-
-
Notifications
You must be signed in to change notification settings - Fork 26.4k
Description
Describe the bug
At check_array, dtype_orig is determined for array objects that are pandas DataFrames by checking all(isinstance(dtype_iter, np.dtype) for dtype_iter in dtypes_orig). This excludes the pandas nullable extension types such as boolean, Int64, and Float64, resulting in a dtype_orig of None.
If pandas_requires_conversion, then there ends up being a call to array = array.astype(None), which pandas will take to mean a conversion to float64 should be attempted.
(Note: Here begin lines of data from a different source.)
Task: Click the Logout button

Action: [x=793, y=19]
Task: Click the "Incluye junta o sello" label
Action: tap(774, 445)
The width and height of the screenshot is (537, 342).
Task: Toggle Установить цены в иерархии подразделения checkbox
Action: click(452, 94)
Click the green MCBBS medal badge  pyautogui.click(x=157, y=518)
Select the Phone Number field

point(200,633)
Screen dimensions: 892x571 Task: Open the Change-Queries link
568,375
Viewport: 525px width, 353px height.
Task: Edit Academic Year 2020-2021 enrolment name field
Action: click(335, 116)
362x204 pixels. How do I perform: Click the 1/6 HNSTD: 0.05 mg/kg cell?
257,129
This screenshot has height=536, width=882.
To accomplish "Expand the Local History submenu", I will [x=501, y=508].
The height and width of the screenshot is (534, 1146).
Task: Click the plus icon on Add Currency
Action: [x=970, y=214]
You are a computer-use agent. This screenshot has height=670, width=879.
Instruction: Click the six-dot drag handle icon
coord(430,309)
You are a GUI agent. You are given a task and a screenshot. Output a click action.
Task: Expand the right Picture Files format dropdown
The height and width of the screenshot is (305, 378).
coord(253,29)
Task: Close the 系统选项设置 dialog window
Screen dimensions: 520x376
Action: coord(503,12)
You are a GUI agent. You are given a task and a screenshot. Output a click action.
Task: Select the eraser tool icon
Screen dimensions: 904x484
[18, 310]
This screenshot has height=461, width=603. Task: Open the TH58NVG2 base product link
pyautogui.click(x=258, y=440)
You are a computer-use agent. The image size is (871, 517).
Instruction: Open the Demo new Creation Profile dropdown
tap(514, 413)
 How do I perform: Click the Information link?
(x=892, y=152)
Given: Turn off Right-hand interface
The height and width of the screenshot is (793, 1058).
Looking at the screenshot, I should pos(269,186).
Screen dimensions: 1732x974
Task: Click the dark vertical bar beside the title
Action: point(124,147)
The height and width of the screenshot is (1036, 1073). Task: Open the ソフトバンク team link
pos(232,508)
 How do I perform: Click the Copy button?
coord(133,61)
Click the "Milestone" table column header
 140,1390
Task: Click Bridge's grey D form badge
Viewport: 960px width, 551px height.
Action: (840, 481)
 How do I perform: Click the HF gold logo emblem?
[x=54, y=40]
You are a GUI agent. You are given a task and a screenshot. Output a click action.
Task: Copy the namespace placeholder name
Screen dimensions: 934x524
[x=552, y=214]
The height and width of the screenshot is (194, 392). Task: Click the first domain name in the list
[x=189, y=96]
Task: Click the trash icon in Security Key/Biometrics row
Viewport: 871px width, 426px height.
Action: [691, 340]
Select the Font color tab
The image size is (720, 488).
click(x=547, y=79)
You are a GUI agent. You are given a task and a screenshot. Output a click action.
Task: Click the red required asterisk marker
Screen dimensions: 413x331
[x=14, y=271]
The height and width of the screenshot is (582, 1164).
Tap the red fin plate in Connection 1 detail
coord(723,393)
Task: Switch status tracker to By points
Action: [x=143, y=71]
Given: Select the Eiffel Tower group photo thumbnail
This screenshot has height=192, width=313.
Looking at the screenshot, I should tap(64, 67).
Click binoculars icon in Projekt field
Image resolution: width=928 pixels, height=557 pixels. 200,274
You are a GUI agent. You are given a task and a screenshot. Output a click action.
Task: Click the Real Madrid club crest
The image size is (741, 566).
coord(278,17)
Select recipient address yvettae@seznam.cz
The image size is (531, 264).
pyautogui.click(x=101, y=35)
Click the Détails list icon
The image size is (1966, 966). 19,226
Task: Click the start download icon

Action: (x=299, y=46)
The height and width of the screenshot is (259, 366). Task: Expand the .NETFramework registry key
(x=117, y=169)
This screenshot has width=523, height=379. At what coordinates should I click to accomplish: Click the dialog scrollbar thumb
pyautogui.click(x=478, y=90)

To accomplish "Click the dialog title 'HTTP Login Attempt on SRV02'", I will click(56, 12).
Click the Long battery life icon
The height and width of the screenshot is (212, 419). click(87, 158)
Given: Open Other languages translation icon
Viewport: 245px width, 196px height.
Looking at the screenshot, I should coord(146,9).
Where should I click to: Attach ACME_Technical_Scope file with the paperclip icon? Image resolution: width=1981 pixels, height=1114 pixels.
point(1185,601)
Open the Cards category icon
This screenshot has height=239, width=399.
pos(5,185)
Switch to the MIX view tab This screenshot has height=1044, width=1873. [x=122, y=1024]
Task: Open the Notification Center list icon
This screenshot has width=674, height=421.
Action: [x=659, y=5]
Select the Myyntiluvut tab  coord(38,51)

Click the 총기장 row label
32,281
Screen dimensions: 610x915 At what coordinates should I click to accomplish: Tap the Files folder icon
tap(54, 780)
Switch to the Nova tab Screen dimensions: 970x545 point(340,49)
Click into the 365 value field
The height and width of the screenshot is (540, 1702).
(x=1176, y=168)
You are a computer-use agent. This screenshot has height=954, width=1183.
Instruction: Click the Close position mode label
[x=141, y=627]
If non numeric/boolean data is present in array, this can result in a ValueError: could not convert string to float: being raised if the data has the object dtype with string data or ValueError: Cannot cast object dtype to float64 if the data has the category dtype with object categories.
I first found this in using the imblearn SMOTEN and SMOTENC oversamplers, but this could happen from other uses of check_array.
Steps/Code to Reproduce
Reproduction via oversamplers
import pandas as pd
from imblearn import over_sampling as im
for dtype in ["boolean", "Int64", "Float64"]:
X = pd.DataFrame(
{
"a": pd.Series([1, 0, 1, 0], dtype=dtype),
"b": pd.Series(["a", "b", "c", "d"], dtype="object"),
"c": pd.Series([9, 8, 7, 6], dtype="int64"),
}
)
y = pd.Series([0, 1, 1, 0], dtype="int64")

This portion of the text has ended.